• [Stored dataset items]:
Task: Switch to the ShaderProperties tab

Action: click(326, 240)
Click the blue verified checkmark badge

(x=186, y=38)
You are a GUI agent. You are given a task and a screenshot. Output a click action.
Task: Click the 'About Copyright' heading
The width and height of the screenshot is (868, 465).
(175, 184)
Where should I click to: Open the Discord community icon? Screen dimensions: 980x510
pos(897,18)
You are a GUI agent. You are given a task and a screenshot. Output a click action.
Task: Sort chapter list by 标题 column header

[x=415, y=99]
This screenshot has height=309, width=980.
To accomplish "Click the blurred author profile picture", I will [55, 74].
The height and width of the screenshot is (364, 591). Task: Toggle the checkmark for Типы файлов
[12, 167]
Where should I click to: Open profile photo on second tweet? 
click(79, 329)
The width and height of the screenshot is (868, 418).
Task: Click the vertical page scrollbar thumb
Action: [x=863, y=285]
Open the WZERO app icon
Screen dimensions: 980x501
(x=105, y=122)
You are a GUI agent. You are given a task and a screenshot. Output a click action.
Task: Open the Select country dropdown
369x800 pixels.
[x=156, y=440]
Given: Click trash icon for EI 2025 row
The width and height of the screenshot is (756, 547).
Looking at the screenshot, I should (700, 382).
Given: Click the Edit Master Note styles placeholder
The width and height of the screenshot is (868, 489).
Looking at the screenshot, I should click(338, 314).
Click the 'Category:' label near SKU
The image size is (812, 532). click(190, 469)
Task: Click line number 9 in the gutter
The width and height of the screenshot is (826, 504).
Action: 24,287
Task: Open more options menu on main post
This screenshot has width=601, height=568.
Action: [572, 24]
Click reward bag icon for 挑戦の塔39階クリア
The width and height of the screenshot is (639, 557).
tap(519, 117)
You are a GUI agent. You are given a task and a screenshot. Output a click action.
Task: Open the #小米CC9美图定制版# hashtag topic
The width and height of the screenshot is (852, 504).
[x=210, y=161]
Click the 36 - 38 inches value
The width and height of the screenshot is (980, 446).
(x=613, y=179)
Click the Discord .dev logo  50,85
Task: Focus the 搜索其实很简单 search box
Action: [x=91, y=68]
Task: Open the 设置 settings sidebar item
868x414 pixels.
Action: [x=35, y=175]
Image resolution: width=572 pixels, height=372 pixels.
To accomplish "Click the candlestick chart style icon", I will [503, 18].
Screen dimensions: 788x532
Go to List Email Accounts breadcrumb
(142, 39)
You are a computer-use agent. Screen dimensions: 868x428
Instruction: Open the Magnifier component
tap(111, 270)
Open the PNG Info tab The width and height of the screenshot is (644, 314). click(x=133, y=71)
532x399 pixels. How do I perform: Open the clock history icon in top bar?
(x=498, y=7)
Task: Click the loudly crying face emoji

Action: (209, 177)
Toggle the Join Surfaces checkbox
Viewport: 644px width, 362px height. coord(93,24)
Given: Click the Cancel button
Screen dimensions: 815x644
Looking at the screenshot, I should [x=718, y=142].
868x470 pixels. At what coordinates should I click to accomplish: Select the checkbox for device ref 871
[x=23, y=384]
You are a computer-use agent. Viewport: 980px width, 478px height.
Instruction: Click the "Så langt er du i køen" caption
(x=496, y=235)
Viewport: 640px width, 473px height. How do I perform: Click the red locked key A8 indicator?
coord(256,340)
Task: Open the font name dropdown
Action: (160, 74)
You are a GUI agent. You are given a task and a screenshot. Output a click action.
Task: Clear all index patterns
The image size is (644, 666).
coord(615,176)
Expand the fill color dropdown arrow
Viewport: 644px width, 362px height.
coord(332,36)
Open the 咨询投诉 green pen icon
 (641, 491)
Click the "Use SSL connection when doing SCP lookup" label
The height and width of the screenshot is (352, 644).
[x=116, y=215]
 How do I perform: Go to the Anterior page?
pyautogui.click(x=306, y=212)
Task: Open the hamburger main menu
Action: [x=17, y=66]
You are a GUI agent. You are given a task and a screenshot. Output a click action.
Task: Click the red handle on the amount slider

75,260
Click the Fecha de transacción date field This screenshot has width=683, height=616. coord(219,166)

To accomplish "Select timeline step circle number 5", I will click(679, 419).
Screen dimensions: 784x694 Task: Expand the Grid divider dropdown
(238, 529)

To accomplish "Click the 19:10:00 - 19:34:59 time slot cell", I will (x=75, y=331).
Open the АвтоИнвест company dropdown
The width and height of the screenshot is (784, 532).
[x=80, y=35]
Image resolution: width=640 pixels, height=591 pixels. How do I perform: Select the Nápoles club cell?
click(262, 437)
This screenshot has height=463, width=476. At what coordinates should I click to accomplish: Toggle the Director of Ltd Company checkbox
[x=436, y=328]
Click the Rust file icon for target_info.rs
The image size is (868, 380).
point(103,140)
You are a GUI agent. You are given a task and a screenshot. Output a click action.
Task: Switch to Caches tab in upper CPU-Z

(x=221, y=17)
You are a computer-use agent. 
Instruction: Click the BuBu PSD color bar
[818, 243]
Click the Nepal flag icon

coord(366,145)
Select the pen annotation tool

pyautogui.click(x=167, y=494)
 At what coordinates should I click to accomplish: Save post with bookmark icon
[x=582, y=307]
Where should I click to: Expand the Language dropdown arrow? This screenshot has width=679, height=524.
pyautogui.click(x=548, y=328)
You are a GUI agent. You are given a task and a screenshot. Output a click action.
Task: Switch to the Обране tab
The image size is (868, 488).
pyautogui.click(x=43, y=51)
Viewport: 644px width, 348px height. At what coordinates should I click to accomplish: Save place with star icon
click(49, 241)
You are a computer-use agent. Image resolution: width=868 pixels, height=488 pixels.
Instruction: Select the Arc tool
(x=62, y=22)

• [TASK REQUIREMENTS]:
Return every line from the entries above that includes the word "computer".

• [EXERCISE ANSWER]:
You are a computer-use agent. Screen dimensions: 868x428
You are a computer-use agent. Viewport: 980px width, 478px height.
You are a computer-use agent. 
You are a computer-use agent. Image resolution: width=868 pixels, height=488 pixels.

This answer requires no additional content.